The early 8, middle 8 and late 8 (Shriberg, 1993)
The English consonants are often broken down into three developmental classes, based on Shriberg (1993):
Early 8: m b j n w d p h
Middle 8: t ŋ k g f v tʃ dʒ,
Late 8: ʃ θ s z ð l r ʒ
This classification is included as the s93_eights
column.
From these names alone, we might interpret these classes such that sounds in the Early 8 would be acquired before the ones in the Middle 8, and likewise that the Middle 8 would be acquired before the Late 8. But these classes were not created by examining patterns of typical consonant acquisition.
For some context, Shriberg (1993) introduces the Early 8, Middle 8, and Late 8 data by describing the following panel of the article's Figure 7:
About which, Shriberg (1993) says: "The values for this trend, which is a profile of consonant mastery, were taken from a group of 64 3- to 6-year-old speech-delayed children Shriberg, Kwiatkowski, & Gruber, 1992). Severity of involvement of the 24 English consonants is represented as the percentage correct for each consonant sorted in decreasing order from left to right. Notice that the most obvious breaks in this function allow for a division of the 24 consonants into three groups of eight sounds termed the Early-8, averaging over 75% correct, the Middle-8, averaging 25%-75% correct, and the Late-8, including consonants averaging less than 25% correct in continuous conversational speech (/ʒ/ is infrequently represented in young, speech-delayed children's spontaneous conversational speech)."
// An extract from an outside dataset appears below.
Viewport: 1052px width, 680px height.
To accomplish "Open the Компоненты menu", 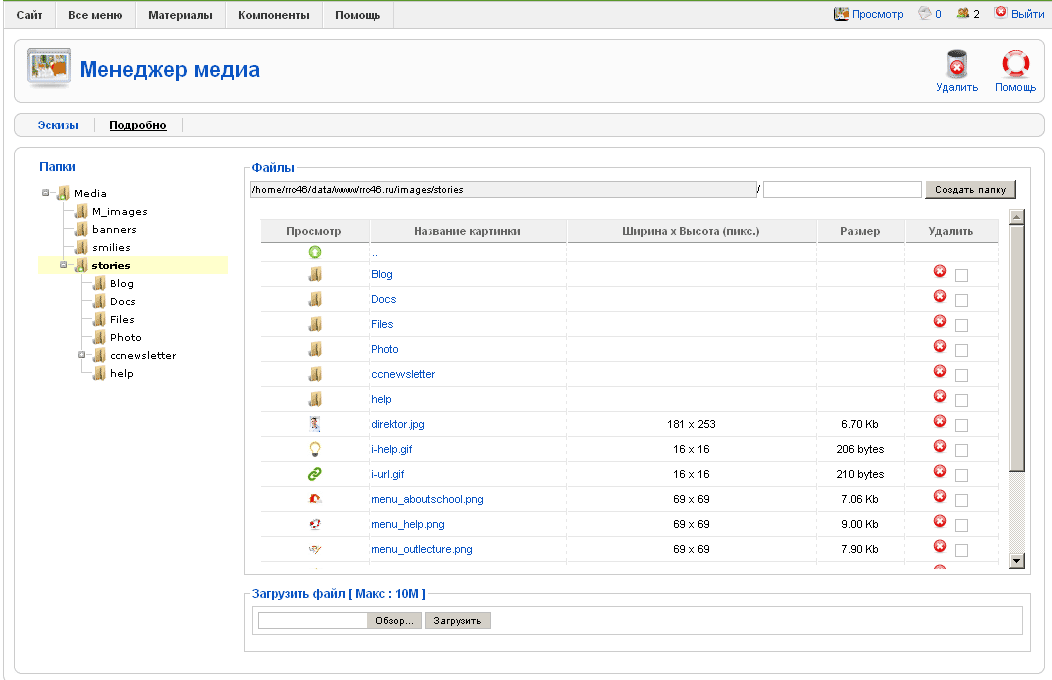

So, there were 64 3–6-year-old children with speech delays, and consonant sounds were divided into three classes based on how often these children produced the sounds correctly on average in a conversational speech sample. This classification is not so much a measure of the relative ordering of speech sound development as it is the relative difficulty of these sounds for children with a speech delay of unknown origin. It would be more appropriate to replace the levels of Early/Middle/Late with Easy/Medium/Hard.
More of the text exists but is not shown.